The first interpretation was a radical construal delivered by Clement Greenberg. In his opinion, which later became dogma about modernism, the medium-specificity of this recently conceived art movement was the ultimate achievement of painting itself. This idea was persuasive especially because painting was, by then, an art form that had lost its protocols and that was inevitably enervated under the all-devouring power of Kitsch.

The second reading of Abstract Expressionism was conveyed by Harold Rosenberg. According to him, the new artistic form was an arena in which to find (rather than represent) a symbolic and universal Animus, explained by Carl Gustav Jung as the universal coding of images and mechanisms of perception inscribed in mankind's unconscious.

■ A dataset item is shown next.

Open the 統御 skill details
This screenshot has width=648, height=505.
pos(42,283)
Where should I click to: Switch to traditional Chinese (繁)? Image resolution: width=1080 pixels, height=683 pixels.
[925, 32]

In their clarifying, however mandatory, appreciation of this new art, both Greenberg and Rosenberg shaped the scrutiny that contemporary and future critics would use to analyze the artworks of the Abstract Expressionists. Over the years, with the aim to grasp and make comprehensive a century of eclectic and incoherent art, Academia reduced the names of the Abstract Expressionist movement to an opposing conjunction of celestial bodies. On one side of this solar system Jackson Pollock and William de Kooning offer an array of medium-specificity and gestural work; on the opposite side Mark Rothko and Barnet Newman remind us of the primitive and the search for a spiritual imagery devoid of physical connotations. In the center, acting as the sun, the universal force of the Unconscious produces the gravitational forces of the bodies.

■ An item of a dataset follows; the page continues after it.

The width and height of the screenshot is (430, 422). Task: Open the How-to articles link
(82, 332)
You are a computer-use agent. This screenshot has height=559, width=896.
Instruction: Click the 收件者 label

Gesticulated as Pollock, self-confident as de Kooning; uncomplicated as Newman, and detached from the material world as Rothko, Richard Pousette-Dart's paintings recall both critical statements about Abstract Expressionism and seize on many aspects of this particular aesthetic. In their aspiration to use heavy impasto as an expressionist device, his works approve the Greenbergian physical instance of paint. 'Amaranth Garden #2' (1975-76) is a prime example. In this painting, the obsessive mark-making is as important as the colors. There is no subject matter represented, nor can we find a logical compositional device. Yet there is a perpetual exchange between the complex and the basic, as we can appreciate in the relationship between the overall impression of the painting and the clear brush-work that distinguishes one color from another. Also, there is an ongoing dialogue between the cosmic and the mundane. Given Pousette-Dart's bent towards astronomical affairs, it's not impossible to find the awe for the stars in the heavens above inscribed in most of his works on display at the Guggenheim exhibition.

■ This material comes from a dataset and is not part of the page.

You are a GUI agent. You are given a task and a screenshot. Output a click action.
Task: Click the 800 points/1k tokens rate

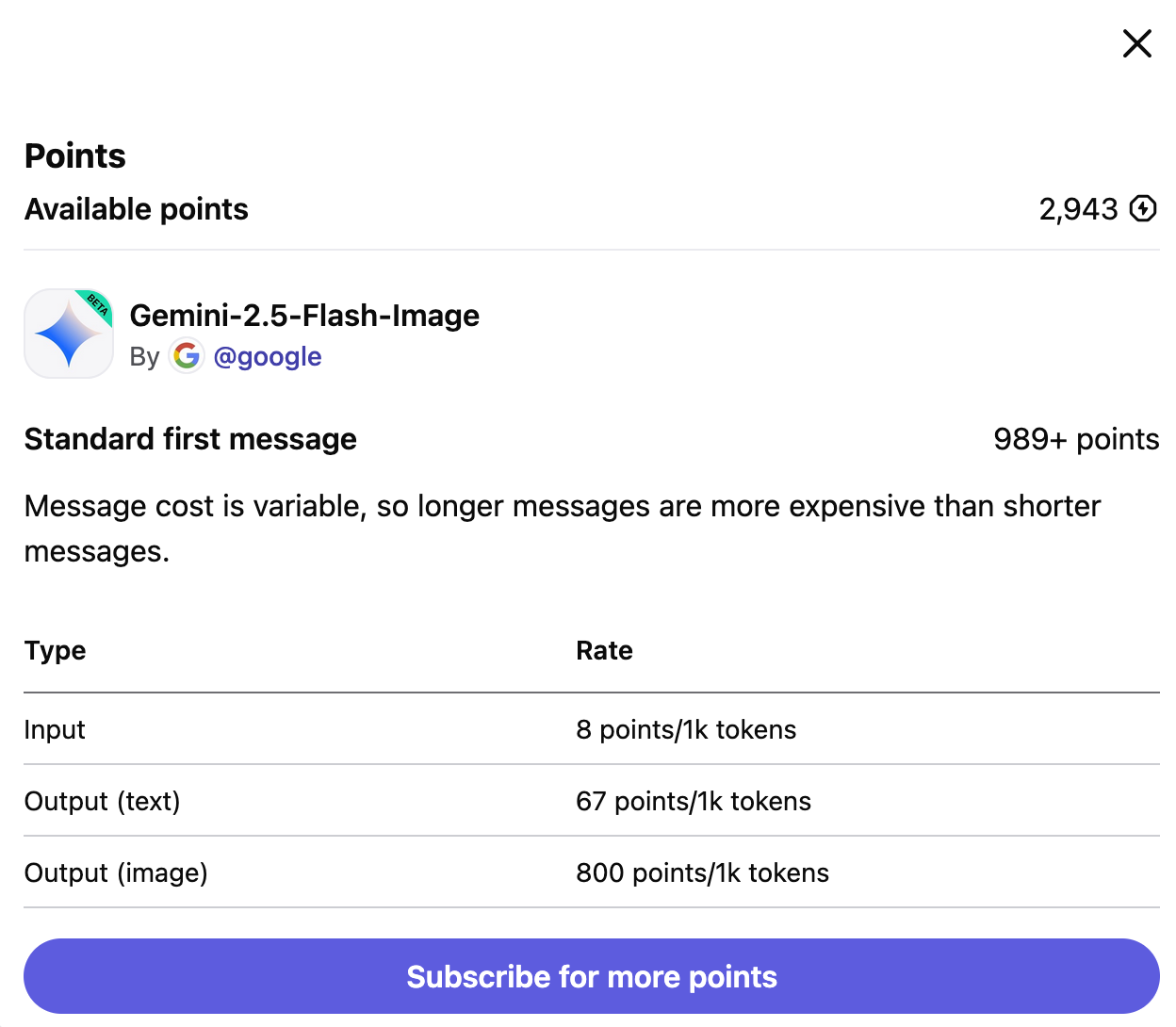click(x=702, y=872)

Amaranth Garden #2 (1975-76) Acrylic on canvas.

On the other hand, 'Blue Center Presence' (1960-61) stands for the Rosenbergian search for an event of spirituality. This painting has an intuitive approach similar to the one that drove the masters of the Middle Ages to the concept about light seen in cathedral stained-glass work. The sunlight passed through the glass window without touching it, in the same way that the Holy Spirit impregnated the Virgin Mary without imperiling her immaculate condition. By the same token, the church visitor would have received Jesus the savior into himself by being exposed to the sacred light of God. 'Blue Center Presence' takes lightness itself as motif. It's not only that the artist is refining his search for an image to a description of the luminal qualities of painting. Overall, Pousette-Dart is taking painting to a stance of disembodiment. Perhaps it's in this same opposition to the materiality of the oil medium that the artist has finally found the relish of a kind of painting devoid of physical connotations. Though the presence of the canvas itself denies such an idea, in front of these paintings it's fair to think of a genuine expressionistic approach reduced only to the essential elements. In apparent accordance with Pousette-Dart's distanced attitude towards the art world that surrounded him, this reduction to the indispensable can be taken also as his aesthetic belief.